Un vecindario de células nerviosas muy concurrido
Los ganglios de la raíz dorsal son vecindarios densamente empaquetados de neuronas sensoriales. El soma de cada neurona está envuelto por una delgada capa de células de sostén llamadas células gliales satélite, formando una cápsula que aísla en gran medida una neurona de otra. Los manuales clásicos describen a estas neuronas como simples relés, que transmiten señales a la médula espinal solo cuando las entradas son lo bastante fuertes. Sin embargo, los experimentos han mostrado que cuando se estimula una neurona, muchas vecinas se vuelven más excitables en un lapso de alrededor de medio segundo a un segundo. Este aumento lento y demorado sugiere un proceso químico o basado en difusión más que uno eléctrico rápido, y aparece en la mayoría de las fibras grandes relacionadas con el tacto, lo que apunta a un papel fundamental en el procesamiento sensorial.
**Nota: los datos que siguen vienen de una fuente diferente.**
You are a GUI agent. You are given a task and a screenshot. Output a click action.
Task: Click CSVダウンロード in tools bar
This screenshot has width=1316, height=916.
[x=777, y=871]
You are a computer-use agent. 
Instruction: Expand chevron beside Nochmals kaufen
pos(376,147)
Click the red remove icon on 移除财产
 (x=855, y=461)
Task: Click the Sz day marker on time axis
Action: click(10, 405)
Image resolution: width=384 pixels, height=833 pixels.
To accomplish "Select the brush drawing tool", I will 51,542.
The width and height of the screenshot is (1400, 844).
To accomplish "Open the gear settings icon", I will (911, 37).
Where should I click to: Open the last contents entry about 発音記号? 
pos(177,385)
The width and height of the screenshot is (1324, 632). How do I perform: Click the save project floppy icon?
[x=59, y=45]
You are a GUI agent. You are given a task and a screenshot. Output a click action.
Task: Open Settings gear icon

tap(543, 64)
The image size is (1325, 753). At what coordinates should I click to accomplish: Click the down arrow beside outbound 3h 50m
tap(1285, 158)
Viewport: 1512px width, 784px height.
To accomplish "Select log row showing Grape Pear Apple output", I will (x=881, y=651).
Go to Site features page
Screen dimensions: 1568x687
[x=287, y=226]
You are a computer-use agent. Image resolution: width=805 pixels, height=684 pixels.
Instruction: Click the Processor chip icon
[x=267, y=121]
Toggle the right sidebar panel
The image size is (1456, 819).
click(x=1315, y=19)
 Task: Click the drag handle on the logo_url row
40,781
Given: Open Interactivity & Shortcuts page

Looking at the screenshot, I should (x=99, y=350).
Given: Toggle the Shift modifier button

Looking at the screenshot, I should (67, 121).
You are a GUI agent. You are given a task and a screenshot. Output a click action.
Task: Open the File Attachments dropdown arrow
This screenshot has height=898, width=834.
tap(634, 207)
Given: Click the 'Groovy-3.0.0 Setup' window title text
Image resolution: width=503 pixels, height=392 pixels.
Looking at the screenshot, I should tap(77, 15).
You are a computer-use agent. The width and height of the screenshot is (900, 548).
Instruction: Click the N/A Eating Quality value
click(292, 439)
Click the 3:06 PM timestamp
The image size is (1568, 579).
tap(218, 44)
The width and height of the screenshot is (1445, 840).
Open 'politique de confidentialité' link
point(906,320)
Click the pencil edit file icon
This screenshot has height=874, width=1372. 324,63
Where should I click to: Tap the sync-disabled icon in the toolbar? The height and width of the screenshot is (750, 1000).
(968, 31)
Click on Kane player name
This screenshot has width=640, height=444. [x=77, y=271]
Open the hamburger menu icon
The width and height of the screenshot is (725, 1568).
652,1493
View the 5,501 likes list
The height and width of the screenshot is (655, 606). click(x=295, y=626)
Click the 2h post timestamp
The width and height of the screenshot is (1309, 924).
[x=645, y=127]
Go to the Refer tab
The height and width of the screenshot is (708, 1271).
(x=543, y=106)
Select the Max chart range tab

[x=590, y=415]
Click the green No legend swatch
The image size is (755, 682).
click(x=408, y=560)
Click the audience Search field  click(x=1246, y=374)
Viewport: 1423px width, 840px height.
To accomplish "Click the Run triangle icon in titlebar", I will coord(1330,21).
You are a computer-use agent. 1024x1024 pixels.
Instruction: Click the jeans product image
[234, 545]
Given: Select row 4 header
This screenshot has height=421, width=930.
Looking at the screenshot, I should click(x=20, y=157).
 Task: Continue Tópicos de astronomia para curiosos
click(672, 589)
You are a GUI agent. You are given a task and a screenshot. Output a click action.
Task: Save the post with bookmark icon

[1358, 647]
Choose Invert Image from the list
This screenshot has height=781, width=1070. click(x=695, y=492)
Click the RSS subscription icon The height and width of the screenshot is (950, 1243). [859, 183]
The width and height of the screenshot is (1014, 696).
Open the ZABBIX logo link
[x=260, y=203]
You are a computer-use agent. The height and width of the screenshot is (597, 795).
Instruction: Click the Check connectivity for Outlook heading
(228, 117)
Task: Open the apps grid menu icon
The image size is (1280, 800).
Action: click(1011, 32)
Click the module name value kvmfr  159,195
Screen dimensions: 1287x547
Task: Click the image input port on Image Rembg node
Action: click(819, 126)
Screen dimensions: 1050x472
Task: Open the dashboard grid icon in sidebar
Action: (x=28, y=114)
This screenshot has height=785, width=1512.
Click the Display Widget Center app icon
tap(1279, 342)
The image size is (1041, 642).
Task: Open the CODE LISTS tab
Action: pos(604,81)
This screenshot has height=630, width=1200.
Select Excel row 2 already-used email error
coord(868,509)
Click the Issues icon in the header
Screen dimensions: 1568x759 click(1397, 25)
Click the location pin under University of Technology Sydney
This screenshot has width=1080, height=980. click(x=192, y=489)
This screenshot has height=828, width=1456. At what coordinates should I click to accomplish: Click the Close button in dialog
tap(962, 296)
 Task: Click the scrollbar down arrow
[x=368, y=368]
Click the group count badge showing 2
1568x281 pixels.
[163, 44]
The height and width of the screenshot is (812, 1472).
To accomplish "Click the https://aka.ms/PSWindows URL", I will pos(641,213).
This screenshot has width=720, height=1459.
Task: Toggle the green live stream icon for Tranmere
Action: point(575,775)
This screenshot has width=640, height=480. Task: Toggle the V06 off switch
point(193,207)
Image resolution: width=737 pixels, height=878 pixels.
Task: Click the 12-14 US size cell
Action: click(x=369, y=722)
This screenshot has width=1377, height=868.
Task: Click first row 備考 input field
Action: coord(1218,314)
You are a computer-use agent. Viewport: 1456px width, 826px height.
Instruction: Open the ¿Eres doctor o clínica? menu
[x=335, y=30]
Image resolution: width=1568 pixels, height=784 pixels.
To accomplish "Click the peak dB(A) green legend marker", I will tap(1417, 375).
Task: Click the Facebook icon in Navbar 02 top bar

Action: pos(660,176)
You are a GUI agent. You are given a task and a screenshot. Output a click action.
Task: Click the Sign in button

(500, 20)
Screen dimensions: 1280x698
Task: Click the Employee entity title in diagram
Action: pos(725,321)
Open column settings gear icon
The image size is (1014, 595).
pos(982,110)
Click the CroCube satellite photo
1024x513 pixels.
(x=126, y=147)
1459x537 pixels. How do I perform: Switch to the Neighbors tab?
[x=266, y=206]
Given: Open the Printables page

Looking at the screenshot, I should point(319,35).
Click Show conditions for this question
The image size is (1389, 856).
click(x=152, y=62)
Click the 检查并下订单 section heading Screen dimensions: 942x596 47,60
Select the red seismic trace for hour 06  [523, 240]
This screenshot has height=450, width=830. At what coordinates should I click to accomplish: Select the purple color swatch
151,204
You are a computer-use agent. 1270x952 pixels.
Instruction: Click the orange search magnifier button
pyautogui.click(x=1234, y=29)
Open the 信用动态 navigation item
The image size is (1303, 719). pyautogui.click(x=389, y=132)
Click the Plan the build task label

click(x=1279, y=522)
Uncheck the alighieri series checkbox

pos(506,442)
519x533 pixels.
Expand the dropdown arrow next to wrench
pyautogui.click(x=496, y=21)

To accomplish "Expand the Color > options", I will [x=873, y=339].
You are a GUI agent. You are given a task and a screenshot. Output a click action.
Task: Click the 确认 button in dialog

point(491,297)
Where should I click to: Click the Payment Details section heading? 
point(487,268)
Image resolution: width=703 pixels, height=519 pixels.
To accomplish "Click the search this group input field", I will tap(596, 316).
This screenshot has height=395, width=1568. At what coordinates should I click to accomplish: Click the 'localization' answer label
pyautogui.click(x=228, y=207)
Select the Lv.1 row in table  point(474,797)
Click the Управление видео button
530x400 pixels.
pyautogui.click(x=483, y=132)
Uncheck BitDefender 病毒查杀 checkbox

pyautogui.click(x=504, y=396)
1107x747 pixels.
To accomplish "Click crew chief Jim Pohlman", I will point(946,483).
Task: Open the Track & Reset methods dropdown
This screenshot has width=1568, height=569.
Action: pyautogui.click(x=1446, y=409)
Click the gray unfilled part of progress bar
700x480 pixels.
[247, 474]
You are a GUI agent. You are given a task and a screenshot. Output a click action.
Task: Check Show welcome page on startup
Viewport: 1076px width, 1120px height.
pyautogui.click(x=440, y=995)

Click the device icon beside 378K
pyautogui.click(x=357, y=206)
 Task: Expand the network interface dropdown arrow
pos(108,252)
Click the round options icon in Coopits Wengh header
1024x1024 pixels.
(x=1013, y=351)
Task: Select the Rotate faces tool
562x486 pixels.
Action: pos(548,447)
Probando la idea de fugas de iones
Una explicación principal es que cuando una neurona dispara repetidamente, libera iones de potasio al pequeño espacio de fluido entre su superficie y la cápsula glial circundante. Si suficiente potasio se acumula y se filtra a través del tejido circundante, podría empujar a las neuronas vecinas más cerca de disparar. Los autores reconstruyeron un modelo muy detallado de una neurona sensorial y su cápsula glial, incluyendo docenas de canales iónicos y bombas, y luego simularon niveles de potasio elevándose desde valores normales hasta los medidos en experimentos. Mientras que una fórmula sencilla de libro de texto sugería que el voltaje de la neurona podría desplazarse unos pocos milivoltios —cerca de lo que reportan los experimentos—, el modelo biofísico completo contó una historia diferente. Una vez incluida la regulación realista de iones por parte de la neurona y la glía, el cambio de voltaje fue menor de un milivoltio, mucho demasiado pequeño para explicar la excitación cruzada observada.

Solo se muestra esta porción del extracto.